STATED EXERCISE A. Reproduce the passage of the article on long-term database strategy from "What are your" up to and including "of options available.".
STATED EXERCISE B. List every sentence in the article on long-term database strategy that ends with a question mark, including any heading that does.
STATED EXERCISE C. Write the next part of the article on long-term database strategy, starting after its final sentence.

DOCUMENT PASSAGE.
[start]

Considering Long-Term Data Strategies – Why a Database Is for Life, Not Just for Christmas

By Dave Stokes, Technology Evangelist, Percona

In 1978, the UK charity The Dog’s Trust started a campaign to raise awareness that a dog is for life, not just for Christmas. While it might make sense to get a dog for a special occasion, there are long-term consequences to that decision, and some of them can last for years.

The same is true for databases. These platforms are incredibly important within your application, so once they are in place they tend to be there for years, even decades. This can be hugely beneficial if you make the right choices at the start, but can lead to significant problems or additional costs if your assumptions are wrong.

While you might be looking at the latest and greatest new technologies for your applications, how can you know that you are making the right decision when you implement them? And what are the longer-term consequences around picking databases that you should be aware of?

What are your choices?

There are plenty of databases available – according to DB-Engines, there are 420 database and data management products currently in use. There are those suitable for specific niches like time-series or vector data, and those that are general purpose databases suitable for multiple uses. Whatever application you are putting together, there are a plethora of options available.

Alongside this, all the database providers are looking to expand the number and types of workloads that they can support. Relational and non-relational databases alike are adding support for newer use cases like JSON and vector data. So, what should you choose and how should you make your decision?

The first consideration should be around your team and what they are familiar with, and whether they will need any support or training around the project that you are embarking on. Is this something that you will extend your existing approach to, or will you have to adopt a new technology to support the deployment? If this does involve a new technology, you will have to ensure that you have budgeted for additional training and education support over time.

For new deployments, you should check how much any existing products or open source projects you have deployed can support the use case. For example, vector data is a new area due to the growth of Generative AI projects within businesses, and it requires specific functionality. However, databases like PostgreSQL and MongoDB have added support for vector data and search, so you may be able to use a more general purpose database that your team is familiar with rather than having to implement a new technology partner from scratch.

The key aim here is to make sure that you are picking the right technology for the right reasons. We have all encountered software projects where something has been implemented using a ‘new and shiny’ technology option where an older, tried and tested option would be a better fit. This is an example of someone looking to carry out a project simply so they have experience with that technology, so that they can reference it on their CV in the future.

[end]

SOURCE MATERIAL.
[start]

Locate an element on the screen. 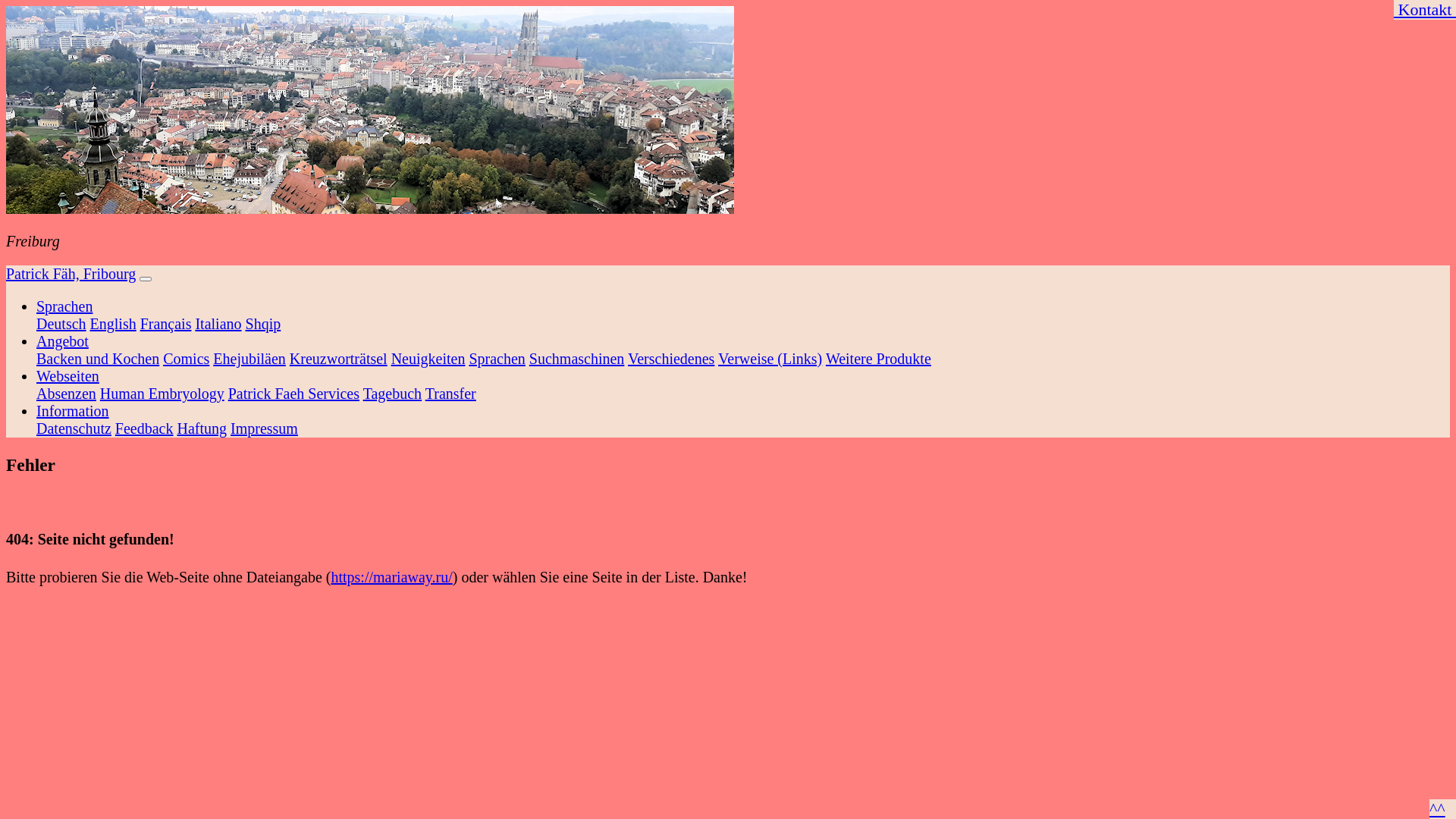  'English' is located at coordinates (112, 323).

[end]

EXERCISE RESULT A.
What are your choices?

There are plenty of databases available – according to DB-Engines, there are 420 database and data management products currently in use. There are those suitable for specific niches like time-series or vector data, and those that are general purpose databases suitable for multiple uses. Whatever application you are putting together, there are a plethora of options available.

EXERCISE RESULT B.
- While you might be looking at the latest and greatest new technologies for your applications, how can you know that you are making the right decision when you implement them?
- And what are the longer-term consequences around picking databases that you should be aware of?
- What are your choices?
- So, what should you choose and how should you make your decision?
- Is this something that you will extend your existing approach to, or will you have to adopt a new technology to support the deployment?

EXERCISE RESULT C.
The importance of open source

The second element here should be to look at your costs and budgets. Are you looking at proprietary software or open source projects for a particular service, and how much will those options cost over time? This is not as simple as proprietary software being more expensive than open source software.

Total cost of ownership (TCO) describes the long-term cost for running a particular software asset or component within a project. By looking at the overall lifetime value and cost for a project rather than the initial investment alone, you can get a better comparison between products and make better decisions on what solutions to choose. This includes looking at the additional costs that might be associated with deployments such as consulting and support costs, rather than just software licenses.

Using TCO, you should still see lower costs with open source software compared to proprietary software. Open source software should be available for free to trial and test, and to use in production, which does avoid a substantial cost. However, you should probably consider getting independent advice and support for any solution that you implement to run production workloads. Alongside this, you have the choice to run in the cloud, on a cloud service that you manage, or in your own data centre environment – getting some advice early can help you implement the right kind of environment and avoid under or over-estimating the resources that you will need.

Going back to the dog analogy at the start, open source has been described as “free as in puppy” by Scott Hanselman in the past, where there is a cost associated with supporting open source software. However, it does produce much more value than that management overhead.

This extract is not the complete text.